The circle of confusion is a term in photography relating to the fuzziest a point can be and still be called "in focus" (this is related to the

depth of field). This value often calculated as the largest

circle on the film that will still be seen as a point when enlarged to 8"x10" and viewed from a normal viewing distance (2-3 feet).

Film size is important in this calculation because it relates to the amount of enlargement necessary to get to 8x10. The larger the film size, the larger the tolerable circle of confusion. A circle that is 0.026 mm on 35mm film when enlarged to the same size as a 6 x 4.5 cm (roughly twice the size of the 35mm) will be about 0.05 mm.

The other part of this that comes into play is the quality of the human eye. The human eye can distinguish 5 lines per millimeter at a distance of 25 cm. If the minimum resolution of 5 lines/mm at normal viewing distance for an 8x10 print then maximum size for a point to still be regarded as a point is 1/5th of a mm - about 0.200 mm. If actually using an 8x10 size film (see large format) this means the circle of confusion would be 0.200 mm. However the 35mm film is about 7.5 times smaller and thus needs a circle of confusion 7.5 times smaller too: `0.2 mm / 7.5 = 0.026 mm`

Using the "Zeiss formula" the circle of confusion is calculated as `d/1730` where "`d`" is the diagonal measure of the film in millimeters. For 35mm film (43mm diagonal) this comes out to be 0.024 mm. The exact value of `1730` is up for some dispute - its a ballpark figure. The important part is to realize where this comes from. Taking that 5 lines per millimeter and an 8"x10" which has an 330mm diagonal we get 1650 lines for the diagonal.

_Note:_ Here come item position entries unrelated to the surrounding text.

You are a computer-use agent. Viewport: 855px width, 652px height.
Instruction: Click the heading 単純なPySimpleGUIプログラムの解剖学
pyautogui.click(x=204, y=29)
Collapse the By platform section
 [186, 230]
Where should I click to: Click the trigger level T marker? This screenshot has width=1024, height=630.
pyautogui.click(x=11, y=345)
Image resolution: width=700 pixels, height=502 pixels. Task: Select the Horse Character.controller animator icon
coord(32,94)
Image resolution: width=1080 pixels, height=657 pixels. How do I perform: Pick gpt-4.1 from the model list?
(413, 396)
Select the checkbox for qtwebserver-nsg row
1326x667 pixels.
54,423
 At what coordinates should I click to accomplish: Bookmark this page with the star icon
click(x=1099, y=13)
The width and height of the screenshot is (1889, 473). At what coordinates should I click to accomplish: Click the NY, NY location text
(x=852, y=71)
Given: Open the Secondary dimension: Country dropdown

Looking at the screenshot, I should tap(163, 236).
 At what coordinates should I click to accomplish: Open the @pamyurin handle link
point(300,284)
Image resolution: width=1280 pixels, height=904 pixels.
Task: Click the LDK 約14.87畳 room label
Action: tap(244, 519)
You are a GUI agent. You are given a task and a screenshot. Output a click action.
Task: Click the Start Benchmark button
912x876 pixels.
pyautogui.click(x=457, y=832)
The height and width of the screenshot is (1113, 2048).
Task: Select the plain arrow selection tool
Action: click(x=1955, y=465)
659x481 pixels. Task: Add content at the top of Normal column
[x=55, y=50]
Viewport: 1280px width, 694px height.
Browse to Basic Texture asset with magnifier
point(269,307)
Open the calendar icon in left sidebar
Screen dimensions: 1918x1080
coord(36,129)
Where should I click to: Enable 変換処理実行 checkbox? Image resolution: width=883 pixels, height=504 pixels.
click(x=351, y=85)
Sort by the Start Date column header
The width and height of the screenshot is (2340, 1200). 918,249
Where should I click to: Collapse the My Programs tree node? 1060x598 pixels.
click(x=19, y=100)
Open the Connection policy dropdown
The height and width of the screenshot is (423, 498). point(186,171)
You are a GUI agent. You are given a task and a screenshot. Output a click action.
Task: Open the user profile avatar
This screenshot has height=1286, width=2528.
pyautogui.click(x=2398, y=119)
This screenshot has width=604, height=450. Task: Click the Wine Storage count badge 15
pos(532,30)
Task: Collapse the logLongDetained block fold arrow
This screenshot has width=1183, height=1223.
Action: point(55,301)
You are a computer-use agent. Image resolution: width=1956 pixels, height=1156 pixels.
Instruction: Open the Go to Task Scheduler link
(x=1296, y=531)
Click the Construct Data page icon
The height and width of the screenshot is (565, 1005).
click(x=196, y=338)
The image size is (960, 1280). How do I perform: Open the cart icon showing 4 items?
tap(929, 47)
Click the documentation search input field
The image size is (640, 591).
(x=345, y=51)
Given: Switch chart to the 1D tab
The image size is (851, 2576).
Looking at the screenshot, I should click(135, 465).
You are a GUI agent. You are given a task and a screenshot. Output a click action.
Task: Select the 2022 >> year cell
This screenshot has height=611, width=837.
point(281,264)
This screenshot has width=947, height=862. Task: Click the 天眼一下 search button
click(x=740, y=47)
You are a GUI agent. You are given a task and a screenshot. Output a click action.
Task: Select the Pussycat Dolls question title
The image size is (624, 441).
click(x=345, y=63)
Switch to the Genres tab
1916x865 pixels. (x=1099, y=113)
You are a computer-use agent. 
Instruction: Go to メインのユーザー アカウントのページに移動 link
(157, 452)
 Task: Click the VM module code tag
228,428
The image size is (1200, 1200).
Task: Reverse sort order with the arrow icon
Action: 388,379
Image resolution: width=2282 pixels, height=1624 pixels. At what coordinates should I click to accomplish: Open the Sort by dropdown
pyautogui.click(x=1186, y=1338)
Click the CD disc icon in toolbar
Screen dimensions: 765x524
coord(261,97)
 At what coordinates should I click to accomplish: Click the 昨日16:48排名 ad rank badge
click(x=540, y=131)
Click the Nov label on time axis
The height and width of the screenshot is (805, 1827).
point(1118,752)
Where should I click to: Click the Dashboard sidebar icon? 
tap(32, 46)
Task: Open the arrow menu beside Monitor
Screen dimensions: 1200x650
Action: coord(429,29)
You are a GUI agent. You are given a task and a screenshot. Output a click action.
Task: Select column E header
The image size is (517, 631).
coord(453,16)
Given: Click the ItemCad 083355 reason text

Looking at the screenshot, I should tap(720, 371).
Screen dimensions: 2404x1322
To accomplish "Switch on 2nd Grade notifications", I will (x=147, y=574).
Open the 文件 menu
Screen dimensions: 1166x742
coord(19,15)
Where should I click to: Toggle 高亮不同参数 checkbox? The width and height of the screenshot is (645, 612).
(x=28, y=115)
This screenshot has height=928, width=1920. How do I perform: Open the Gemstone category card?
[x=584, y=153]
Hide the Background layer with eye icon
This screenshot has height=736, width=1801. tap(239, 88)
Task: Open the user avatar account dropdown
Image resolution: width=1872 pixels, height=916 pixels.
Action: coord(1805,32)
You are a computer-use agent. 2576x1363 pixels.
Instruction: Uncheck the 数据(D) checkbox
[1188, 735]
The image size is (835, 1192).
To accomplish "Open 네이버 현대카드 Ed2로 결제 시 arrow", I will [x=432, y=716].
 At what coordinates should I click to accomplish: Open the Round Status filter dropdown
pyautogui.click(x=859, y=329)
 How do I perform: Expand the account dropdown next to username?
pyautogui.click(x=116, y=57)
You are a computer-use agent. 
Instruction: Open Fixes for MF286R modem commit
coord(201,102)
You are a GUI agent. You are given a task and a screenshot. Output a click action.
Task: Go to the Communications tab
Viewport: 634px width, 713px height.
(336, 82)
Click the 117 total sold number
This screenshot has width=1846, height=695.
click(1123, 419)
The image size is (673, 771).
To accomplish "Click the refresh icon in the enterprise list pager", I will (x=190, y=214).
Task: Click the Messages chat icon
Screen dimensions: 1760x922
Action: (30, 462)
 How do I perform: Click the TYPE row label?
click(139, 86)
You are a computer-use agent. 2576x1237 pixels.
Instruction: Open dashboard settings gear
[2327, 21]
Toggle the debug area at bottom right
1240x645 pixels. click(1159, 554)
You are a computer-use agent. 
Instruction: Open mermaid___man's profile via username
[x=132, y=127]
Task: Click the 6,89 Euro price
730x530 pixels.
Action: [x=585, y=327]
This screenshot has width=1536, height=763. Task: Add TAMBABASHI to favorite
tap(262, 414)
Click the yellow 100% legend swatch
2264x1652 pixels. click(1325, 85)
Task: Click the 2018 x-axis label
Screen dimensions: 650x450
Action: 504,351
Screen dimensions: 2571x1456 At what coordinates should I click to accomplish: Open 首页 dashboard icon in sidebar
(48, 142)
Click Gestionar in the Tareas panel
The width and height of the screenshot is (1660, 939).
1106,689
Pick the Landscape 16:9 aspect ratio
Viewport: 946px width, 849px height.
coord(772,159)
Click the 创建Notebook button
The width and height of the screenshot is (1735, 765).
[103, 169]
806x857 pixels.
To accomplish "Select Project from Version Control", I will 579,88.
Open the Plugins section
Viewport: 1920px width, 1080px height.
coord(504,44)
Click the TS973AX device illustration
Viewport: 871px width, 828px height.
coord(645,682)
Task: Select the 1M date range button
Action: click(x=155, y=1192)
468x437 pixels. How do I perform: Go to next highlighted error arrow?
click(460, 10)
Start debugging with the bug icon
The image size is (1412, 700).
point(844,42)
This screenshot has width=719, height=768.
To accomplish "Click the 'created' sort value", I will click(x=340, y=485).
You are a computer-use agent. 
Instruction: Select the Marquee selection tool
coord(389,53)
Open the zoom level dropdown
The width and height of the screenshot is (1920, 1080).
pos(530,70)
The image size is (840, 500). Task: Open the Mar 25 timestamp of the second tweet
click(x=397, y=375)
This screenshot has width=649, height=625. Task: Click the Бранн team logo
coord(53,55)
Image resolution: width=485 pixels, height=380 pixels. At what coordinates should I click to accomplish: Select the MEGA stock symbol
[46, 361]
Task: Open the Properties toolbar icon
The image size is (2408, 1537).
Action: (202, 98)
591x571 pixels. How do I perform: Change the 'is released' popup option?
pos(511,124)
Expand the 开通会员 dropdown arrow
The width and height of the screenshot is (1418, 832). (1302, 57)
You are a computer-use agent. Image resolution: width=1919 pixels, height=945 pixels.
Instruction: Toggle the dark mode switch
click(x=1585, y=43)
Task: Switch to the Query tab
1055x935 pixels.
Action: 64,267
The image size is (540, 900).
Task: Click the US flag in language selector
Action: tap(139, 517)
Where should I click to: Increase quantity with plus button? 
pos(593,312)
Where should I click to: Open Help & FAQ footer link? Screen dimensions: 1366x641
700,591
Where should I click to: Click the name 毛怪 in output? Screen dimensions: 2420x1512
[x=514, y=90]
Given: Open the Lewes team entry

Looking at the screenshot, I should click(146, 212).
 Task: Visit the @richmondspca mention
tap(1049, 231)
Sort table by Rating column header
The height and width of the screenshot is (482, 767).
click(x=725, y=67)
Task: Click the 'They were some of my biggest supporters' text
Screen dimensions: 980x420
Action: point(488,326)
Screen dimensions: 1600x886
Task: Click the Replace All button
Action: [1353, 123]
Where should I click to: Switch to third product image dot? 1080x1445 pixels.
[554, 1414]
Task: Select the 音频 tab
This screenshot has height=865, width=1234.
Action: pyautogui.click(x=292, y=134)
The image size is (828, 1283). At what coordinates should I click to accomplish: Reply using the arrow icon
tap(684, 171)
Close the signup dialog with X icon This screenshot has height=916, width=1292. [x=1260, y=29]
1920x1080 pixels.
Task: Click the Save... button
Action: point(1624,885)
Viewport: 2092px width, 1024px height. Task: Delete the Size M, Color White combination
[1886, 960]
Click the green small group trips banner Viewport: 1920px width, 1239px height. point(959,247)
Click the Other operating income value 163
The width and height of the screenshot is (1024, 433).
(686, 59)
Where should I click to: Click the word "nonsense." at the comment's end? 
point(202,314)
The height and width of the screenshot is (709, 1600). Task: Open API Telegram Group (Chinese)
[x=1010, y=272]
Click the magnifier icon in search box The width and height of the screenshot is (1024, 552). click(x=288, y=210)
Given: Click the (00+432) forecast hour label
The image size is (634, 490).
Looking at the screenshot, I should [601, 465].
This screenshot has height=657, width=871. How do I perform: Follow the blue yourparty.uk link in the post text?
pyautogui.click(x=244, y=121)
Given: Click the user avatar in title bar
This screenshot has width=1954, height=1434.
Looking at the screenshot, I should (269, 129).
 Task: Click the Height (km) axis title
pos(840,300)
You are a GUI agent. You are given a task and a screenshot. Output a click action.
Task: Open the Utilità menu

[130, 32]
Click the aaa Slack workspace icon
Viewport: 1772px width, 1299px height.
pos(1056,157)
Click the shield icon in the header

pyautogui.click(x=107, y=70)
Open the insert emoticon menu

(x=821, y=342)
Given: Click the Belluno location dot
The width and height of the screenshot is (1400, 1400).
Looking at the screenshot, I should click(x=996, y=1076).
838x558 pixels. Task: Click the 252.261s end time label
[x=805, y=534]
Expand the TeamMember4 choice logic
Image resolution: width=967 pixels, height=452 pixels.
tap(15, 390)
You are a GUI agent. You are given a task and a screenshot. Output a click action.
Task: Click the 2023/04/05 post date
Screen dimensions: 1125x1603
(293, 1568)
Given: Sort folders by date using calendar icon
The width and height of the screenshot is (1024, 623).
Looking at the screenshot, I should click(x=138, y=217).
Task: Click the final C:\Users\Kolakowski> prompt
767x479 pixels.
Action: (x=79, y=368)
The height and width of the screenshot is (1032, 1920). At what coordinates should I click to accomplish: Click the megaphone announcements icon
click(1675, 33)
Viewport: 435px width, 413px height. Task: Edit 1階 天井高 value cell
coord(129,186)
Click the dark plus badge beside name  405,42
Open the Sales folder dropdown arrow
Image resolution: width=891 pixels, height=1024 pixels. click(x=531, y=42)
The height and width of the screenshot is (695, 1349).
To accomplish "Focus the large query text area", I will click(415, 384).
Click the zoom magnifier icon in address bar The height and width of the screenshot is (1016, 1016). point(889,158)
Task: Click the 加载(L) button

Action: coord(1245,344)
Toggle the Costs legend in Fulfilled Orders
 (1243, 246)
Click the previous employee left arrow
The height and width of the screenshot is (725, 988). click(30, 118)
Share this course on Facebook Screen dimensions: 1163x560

The circle of confusion of 0.026 mm is "average" - an average person taking a photograph with an average (not professional) camera on average film (print film - not professional grade) processing the film at an average photo-store (with typical photo printing machines operated by technicians of average talent). If you want the image to be sharper consider a smaller circle of confusion - this is often the case with images hung in a gallery where people look a bit closer or using a digital camera and inkjet printer where a shaper image is necessary to correct for the lower resolution of the system.